Aulas lecionadas pelo Excelentíssimo professor Vasco Pereira da Silva no âmbito da cadeira de Contencioso Administrativo – turma 1- ano letivo 2018/2019
Inês Sofia Marques Alfacinha- 140115073


Silva, Vasco Pereira da. "O contencioso administrativo no divã da psicanálise: ensaio sobre as acções no novo processo administrativo." 2º edição, Almedina, Lisboa (2009).



Inês Sofia Marques Alfacinha- 140115073

A Arbitragem enquanto meio jurisdicional


A arbitragem é um instrumento geral de resolução de conflitos, vulgar no âmbito do direito internacional público e também no âmbito do direito interno.

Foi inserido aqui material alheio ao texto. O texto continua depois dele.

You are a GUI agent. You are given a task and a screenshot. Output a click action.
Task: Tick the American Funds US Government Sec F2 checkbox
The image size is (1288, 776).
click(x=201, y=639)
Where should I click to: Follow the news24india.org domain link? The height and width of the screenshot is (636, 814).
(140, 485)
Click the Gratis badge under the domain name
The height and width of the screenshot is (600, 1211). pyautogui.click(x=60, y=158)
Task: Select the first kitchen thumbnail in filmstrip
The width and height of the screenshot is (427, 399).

Trata-se de um negócio jurídico processual através do qual as partes atribuem legitimidade para resolver conflitos a tribunais sem natureza permanente, constituídos ad hoc. Assim, a arbitragem é uma expressão da participação dos cidadãos no exercício das suas funções estatais. É um verdadeiro direito fundamental, um corolário do direito de acesso à justiça e à tutela jurisdicional de acordo com arts.20º/1 e 268º/4 CRP.
Existem varias modalidades de arbitragem: a não institucional e a institucional. A primeira é uma arbitragem não permanente, pelo que se extingue com a resolução do litígio. Esta forma de arbitragem encontra a sua base legal na Lei da Arbitragem Voluntária (LAV).

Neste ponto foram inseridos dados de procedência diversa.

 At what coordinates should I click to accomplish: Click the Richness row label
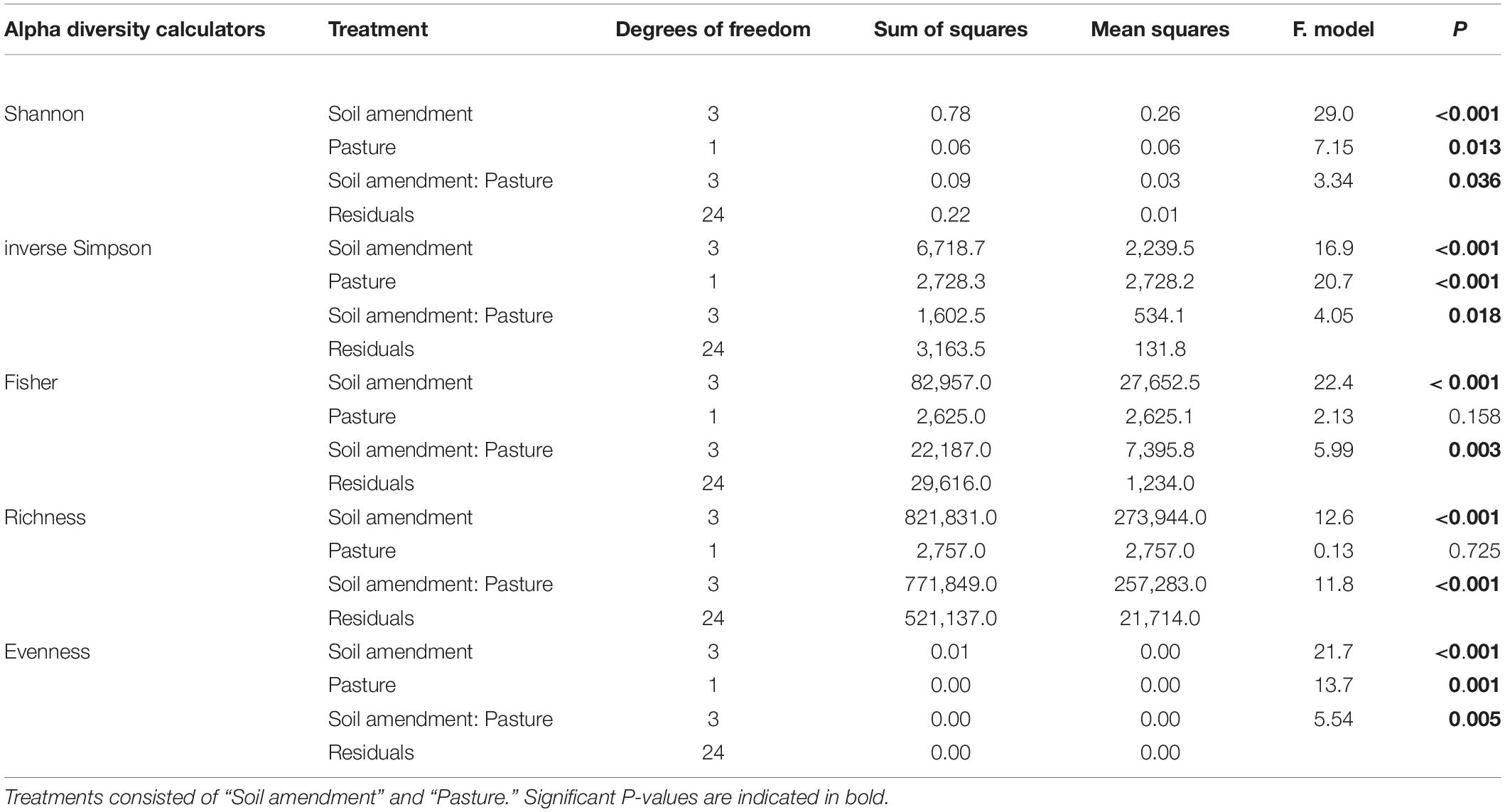click(x=45, y=517)
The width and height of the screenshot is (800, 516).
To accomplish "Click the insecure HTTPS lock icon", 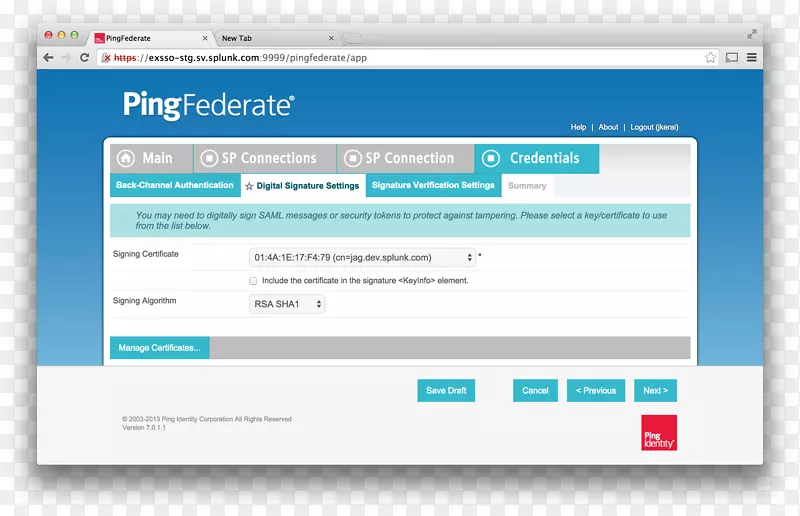I will point(107,58).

A segunda já é uma arbitragem permanente, em que a resolução de litígios se desenvolve numa instituição permanente, como resulta do art.187º do Código de Processo nos Tribunais Administrativos (CPTA).

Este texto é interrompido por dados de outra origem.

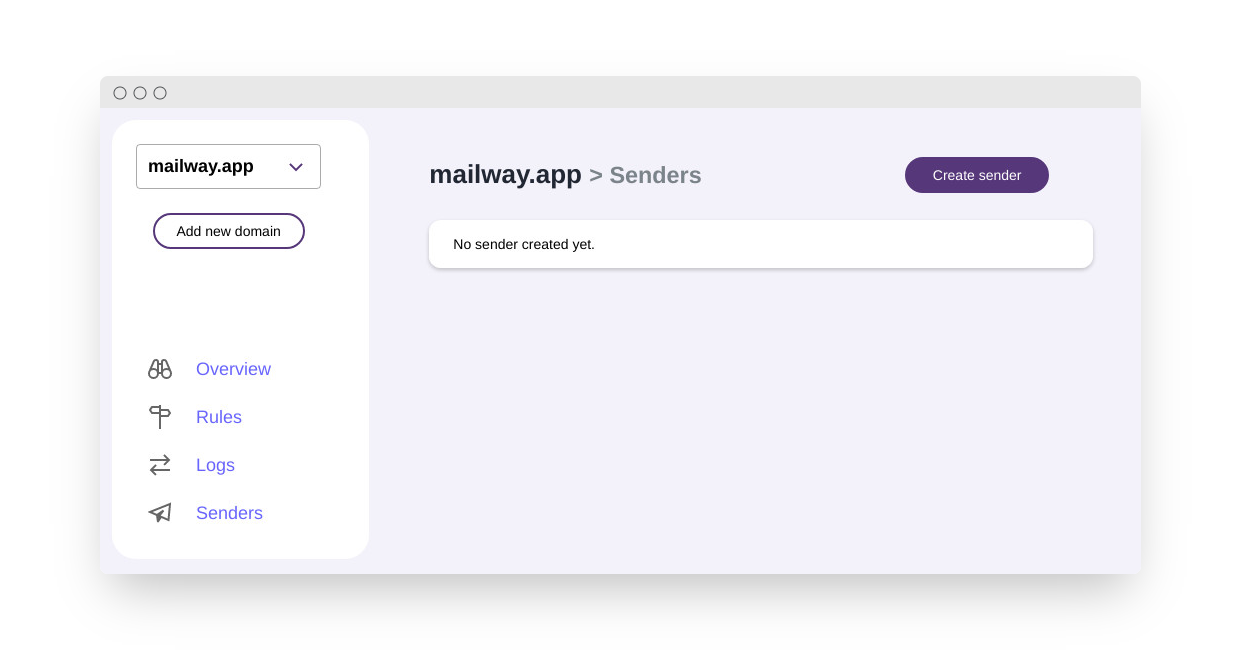The width and height of the screenshot is (1241, 650).
Task: Go to the Rules sidebar link
Action: pyautogui.click(x=219, y=417)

Pode distinguir-se a arbitragem voluntária da arbitragem necessária, sendo que a primeira é aquela que depende da vontade das partes, e a segunda é imposta por lei, ficando as partes impedidas de recorrer aos tribunais judiciais. É sobre a primeira que me vou focar nesta análise.
A Constituição autoriza os tribunais arbitrais a luz do art.209º/2, pelo que pode dizer-se que não vigora em Portugal uma reserva de jurisdição estadual no que concerne aos litígios que envolvem a Administração Pública A CRP não se limita a “assumir a admissibilidade do recurso à arbitragem como uma forma normal de resolver conflitos jurídicos, mas vai mais longe, consagrando, de modo inequívoco, a natureza jurisdicional dos tribunais arbitrais, da atividade que eles são chamados a desempenhar e, portanto, das decisões que por eles são proferidas”. Portanto, isto Significa que os tribunais administrativos não são apenas os tribunais permanentes do Estado, previstos na lei, mas são também os tribunais (administrativos) arbitrais que venham a ser constituídos para dirimir litígios jurídico-administrativo.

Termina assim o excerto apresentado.